Description of the task.
Only the first line of the listing and the lines after it, up to and including the one containing "初心者Photoshop講座 (444, 350)", should be retyped exactly.

*** Opening Dataset entries ***

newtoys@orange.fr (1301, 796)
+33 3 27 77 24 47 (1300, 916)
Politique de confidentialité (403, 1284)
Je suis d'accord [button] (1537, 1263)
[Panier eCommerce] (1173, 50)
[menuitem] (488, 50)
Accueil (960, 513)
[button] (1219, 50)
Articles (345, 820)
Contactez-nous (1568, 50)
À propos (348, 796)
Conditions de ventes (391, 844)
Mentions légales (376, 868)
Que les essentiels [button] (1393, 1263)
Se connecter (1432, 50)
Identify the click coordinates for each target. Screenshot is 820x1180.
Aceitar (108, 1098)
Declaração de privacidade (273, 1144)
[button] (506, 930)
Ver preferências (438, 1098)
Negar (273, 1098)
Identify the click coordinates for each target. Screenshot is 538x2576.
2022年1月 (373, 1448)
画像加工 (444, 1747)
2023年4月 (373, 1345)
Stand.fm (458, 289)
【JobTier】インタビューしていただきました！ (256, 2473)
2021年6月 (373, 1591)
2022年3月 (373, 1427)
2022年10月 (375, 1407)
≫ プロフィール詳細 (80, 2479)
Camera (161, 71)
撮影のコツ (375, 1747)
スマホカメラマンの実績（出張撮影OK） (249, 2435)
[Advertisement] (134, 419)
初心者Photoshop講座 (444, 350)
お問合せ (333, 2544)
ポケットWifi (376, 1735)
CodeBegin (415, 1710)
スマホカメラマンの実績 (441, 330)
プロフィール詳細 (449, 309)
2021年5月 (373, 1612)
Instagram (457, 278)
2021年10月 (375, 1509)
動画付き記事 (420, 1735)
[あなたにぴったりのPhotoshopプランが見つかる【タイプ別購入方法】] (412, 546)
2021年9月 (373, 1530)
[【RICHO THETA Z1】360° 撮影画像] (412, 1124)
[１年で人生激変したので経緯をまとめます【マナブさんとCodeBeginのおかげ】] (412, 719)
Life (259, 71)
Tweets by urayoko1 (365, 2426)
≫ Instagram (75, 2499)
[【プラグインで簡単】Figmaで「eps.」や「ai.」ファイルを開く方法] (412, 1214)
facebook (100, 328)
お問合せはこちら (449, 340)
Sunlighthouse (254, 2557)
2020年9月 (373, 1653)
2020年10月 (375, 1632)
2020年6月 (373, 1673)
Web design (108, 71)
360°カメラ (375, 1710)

*** Closing Dataset entries ***

Response to this task.
newtoys@orange.fr (1301, 796)
+33 3 27 77 24 47 (1300, 916)
Politique de confidentialité (403, 1284)
Je suis d'accord [button] (1537, 1263)
[Panier eCommerce] (1173, 50)
[menuitem] (488, 50)
Accueil (960, 513)
[button] (1219, 50)
Articles (345, 820)
Contactez-nous (1568, 50)
À propos (348, 796)
Conditions de ventes (391, 844)
Mentions légales (376, 868)
Que les essentiels [button] (1393, 1263)
Se connecter (1432, 50)
Identify the click coordinates for each target. Screenshot is 820x1180.
Aceitar (108, 1098)
Declaração de privacidade (273, 1144)
[button] (506, 930)
Ver preferências (438, 1098)
Negar (273, 1098)
Identify the click coordinates for each target. Screenshot is 538x2576.
2022年1月 (373, 1448)
画像加工 (444, 1747)
2023年4月 (373, 1345)
Stand.fm (458, 289)
【JobTier】インタビューしていただきました！ (256, 2473)
2021年6月 (373, 1591)
2022年3月 (373, 1427)
2022年10月 (375, 1407)
≫ プロフィール詳細 (80, 2479)
Camera (161, 71)
撮影のコツ (375, 1747)
スマホカメラマンの実績（出張撮影OK） (249, 2435)
[Advertisement] (134, 419)
初心者Photoshop講座 (444, 350)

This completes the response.